How to Eat More Green Tea: The (Other) Bitter Brew
I knew green tea had gone mainstream when I found a box of it in my grandmother’s cupboards in rural New Brunswick. This was about a decade ago, and around the same time that my Grammy was also trying to consume more olive oil. She likes daytime health-conscious cooking shows, which is where I gather she got inspired to include both of these items.
The green tea habit has stuck around, and I believe she still has a cup of it every day. She thinks olive oil, however, is dreadful and tastes like horse food.
Green tea has stood the test of time, not just in the mainstream, but historically too. Green tea consumption dates back about 5000 years ago, when dinosaurs, just kidding, Chinese emperors used to drink it, making it the oldest tea known.
As research has caught up to tradition, we are starting to understand more about the vast and powerful effects of this plant, whose fancy latin name is Camelia sinensis. If this plant sounds familiar, it’s because it is. Camelia sinensis is the same plant that is used to make black tea, that traditional midday beverage consumed across the world in various permutations and adulterations. In fact, green tea, black tea, white tea, matcha, oolong, pu’erh, and kukicha teas (among other specialized subtypes) are all from the Camelia sinensis plant, they are just from different parts of the plant or are processed differently to achieve different levels of oxidation and flavour profiles.
The life cycle of the green tea shrub means that the plant is harvested several times throughout the year. The first harvest, which occurs during the late spring, yields young leaves which are sweeter and considered “higher grade”. The second harvest, performed in the summer yields a crop with more earthy, astringent flavours. To my knowledge there is no difference in terms of the health benefits of either the first or second harvest. Third and even fourth harvests are performed throughout the year, but it’s unlikely that you will ever see a tea company marketing its “fourth harvest, bottom of the barrel” leaves.
Green tea contains a variety of health-promoting compounds like amino acids, flavonoids, catechins, and enzymes. One of these catechins, epigallocatechin gallate (or EGCG), has stolen the spotlight and is thought to be responsible for many of green tea’s benefits. Significant effects in humans are most likely to occur with higher doses of EGCG, about 400-500 mg per day in divided doses, although benefits are seen at lower doses such as 200 mg. An average cup of green tea (although amounts will range widely depending on quality, type, and brewing method) contains about 50 mg of EGCG.

> WORK ORDER A: According to the green tea article, about how much EGCG does an average cup of green tea contain?
> WORK ORDER B: Quote the green tea article word for word, starting at "How to Eat More" and ending at "of these items.".

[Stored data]
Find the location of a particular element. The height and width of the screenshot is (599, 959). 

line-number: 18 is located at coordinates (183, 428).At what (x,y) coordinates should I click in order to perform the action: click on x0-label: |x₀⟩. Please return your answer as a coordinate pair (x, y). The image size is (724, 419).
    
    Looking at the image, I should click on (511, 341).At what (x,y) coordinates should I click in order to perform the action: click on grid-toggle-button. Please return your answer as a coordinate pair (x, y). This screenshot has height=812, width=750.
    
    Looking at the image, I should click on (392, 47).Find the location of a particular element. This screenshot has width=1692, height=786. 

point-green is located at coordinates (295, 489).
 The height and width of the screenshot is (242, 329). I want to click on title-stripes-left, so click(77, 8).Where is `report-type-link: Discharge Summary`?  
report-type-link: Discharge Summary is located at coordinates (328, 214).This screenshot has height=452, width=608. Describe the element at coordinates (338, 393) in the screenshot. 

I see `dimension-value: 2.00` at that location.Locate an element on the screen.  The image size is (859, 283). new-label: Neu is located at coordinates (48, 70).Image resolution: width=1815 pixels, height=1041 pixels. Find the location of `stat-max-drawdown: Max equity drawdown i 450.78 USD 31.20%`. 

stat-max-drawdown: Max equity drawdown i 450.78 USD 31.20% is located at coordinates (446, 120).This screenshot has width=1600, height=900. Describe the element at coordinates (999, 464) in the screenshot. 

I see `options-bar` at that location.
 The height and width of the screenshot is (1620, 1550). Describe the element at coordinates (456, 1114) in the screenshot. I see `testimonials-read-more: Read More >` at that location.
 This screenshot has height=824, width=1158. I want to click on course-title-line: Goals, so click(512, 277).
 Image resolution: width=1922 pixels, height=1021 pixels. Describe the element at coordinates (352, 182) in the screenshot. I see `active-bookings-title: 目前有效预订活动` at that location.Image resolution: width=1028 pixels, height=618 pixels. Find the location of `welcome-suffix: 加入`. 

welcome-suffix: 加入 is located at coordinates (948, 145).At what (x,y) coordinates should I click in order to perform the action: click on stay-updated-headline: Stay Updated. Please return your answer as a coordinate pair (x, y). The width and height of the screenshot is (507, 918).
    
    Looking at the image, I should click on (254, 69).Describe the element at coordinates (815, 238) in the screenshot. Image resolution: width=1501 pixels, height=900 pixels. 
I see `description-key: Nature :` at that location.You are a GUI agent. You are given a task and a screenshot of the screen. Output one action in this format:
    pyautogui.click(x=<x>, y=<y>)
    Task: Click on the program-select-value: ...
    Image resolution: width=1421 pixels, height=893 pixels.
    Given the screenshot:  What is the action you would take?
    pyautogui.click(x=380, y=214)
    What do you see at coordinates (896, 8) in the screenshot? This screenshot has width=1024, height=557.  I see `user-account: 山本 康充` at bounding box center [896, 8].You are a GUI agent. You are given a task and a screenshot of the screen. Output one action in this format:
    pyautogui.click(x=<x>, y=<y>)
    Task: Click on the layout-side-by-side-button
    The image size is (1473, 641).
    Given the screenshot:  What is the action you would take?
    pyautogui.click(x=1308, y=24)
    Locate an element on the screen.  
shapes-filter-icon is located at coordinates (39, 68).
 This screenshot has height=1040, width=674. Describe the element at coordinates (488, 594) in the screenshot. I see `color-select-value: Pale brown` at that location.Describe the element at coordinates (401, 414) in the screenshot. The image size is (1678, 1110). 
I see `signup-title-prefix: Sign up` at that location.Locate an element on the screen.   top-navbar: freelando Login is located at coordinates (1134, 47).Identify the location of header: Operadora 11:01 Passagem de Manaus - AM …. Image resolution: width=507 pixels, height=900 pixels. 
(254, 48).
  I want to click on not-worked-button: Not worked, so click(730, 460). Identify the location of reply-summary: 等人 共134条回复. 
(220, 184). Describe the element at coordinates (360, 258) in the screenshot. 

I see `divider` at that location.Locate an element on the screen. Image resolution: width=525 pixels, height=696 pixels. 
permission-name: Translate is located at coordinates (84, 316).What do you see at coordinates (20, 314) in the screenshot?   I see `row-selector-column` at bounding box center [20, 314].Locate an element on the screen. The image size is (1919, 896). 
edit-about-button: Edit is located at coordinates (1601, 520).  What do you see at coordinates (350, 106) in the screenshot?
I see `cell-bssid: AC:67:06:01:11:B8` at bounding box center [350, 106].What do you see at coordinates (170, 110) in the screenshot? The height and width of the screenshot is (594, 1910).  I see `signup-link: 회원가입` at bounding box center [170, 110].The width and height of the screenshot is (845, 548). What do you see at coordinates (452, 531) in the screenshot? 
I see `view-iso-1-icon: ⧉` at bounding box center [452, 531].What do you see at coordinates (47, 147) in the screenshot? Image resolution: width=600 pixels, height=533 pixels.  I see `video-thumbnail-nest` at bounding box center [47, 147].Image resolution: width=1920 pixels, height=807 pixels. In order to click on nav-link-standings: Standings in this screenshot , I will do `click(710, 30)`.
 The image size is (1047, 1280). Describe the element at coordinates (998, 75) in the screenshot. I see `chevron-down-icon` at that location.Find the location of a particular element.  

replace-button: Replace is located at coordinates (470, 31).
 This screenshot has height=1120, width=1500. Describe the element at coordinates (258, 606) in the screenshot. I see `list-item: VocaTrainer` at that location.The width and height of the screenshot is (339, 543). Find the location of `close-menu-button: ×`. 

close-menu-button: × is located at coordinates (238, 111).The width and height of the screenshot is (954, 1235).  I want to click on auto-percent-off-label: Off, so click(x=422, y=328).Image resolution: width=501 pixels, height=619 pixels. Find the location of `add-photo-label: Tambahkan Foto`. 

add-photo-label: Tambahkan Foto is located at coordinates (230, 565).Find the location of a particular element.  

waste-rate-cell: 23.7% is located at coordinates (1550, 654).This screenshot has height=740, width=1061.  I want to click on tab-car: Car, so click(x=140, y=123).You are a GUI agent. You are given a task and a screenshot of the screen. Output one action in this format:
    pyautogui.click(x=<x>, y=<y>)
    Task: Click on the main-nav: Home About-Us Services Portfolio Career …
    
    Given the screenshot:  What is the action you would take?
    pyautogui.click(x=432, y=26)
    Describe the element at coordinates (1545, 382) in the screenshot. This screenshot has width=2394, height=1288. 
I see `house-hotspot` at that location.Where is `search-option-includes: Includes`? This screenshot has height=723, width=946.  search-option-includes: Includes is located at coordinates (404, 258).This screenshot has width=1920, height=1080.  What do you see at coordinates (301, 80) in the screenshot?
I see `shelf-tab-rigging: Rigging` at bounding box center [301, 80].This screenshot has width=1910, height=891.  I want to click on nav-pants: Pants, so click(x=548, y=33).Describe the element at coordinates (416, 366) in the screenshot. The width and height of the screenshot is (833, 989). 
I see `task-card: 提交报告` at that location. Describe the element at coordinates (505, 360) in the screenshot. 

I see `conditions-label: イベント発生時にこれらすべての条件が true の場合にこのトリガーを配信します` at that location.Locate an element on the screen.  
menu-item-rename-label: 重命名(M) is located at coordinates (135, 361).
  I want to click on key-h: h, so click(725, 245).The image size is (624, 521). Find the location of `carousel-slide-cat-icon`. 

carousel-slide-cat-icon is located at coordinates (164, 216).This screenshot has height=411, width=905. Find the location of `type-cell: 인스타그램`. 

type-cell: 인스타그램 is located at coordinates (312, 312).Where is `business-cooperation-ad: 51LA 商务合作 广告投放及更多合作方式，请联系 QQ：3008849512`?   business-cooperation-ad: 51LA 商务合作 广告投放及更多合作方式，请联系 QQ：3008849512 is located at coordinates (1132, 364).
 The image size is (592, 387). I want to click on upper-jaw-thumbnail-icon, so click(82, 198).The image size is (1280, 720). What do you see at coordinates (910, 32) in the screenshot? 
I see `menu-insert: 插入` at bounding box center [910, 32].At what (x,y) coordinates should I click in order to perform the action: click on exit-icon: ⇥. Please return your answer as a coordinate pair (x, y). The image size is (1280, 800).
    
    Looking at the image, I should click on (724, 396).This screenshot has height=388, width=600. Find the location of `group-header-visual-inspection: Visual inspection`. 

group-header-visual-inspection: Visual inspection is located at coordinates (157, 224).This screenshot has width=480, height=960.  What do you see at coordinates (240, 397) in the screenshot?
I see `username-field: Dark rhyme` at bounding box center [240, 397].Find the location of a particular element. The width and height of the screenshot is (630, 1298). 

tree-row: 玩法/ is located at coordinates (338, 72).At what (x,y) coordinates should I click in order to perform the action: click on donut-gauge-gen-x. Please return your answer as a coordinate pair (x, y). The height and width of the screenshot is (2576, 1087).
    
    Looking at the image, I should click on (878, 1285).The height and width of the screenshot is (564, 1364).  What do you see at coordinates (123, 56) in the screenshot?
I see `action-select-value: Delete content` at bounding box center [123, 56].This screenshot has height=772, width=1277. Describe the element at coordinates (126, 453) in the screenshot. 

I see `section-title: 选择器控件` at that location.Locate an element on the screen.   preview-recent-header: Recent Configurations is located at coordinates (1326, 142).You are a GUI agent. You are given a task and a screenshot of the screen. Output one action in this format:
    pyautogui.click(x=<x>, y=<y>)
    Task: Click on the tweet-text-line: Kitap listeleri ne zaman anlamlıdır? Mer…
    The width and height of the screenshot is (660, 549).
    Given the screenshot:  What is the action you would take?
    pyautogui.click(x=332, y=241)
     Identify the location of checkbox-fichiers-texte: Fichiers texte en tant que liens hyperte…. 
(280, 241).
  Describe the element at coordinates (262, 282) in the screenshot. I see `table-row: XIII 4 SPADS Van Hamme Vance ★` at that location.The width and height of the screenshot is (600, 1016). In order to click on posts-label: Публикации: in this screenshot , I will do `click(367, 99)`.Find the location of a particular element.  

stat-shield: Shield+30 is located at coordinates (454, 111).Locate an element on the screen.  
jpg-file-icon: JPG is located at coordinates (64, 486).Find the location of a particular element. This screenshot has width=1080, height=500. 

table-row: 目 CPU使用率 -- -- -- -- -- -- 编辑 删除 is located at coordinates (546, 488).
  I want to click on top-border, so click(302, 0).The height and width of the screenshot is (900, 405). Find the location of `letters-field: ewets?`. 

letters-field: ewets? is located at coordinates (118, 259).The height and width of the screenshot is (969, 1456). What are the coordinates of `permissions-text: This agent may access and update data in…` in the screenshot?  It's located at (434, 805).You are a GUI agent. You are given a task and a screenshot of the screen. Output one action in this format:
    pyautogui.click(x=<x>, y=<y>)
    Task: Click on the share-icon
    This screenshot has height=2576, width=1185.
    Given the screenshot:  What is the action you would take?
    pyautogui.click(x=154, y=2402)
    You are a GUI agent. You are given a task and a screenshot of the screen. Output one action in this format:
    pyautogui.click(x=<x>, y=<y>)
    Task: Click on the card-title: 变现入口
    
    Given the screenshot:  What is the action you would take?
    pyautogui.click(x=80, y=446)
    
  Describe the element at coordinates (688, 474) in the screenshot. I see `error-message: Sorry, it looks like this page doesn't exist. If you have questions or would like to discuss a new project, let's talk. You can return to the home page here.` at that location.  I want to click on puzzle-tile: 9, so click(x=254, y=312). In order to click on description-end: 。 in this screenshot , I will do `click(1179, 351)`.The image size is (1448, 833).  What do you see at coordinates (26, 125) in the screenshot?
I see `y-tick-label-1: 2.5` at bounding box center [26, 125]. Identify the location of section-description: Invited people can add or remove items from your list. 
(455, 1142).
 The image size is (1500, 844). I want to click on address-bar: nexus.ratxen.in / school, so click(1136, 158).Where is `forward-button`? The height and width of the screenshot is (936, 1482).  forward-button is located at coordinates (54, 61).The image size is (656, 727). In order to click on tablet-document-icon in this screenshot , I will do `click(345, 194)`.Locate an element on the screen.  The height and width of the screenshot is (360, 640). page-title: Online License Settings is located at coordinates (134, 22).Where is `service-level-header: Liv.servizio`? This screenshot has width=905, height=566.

> ANSWER SECTION A: About 50 mg of EGCG.

> ANSWER SECTION B:
How to Eat More Green Tea: The (Other) Bitter Brew
I knew green tea had gone mainstream when I found a box of it in my grandmother’s cupboards in rural New Brunswick. This was about a decade ago, and around the same time that my Grammy was also trying to consume more olive oil. She likes daytime health-conscious cooking shows, which is where I gather she got inspired to include both of these items.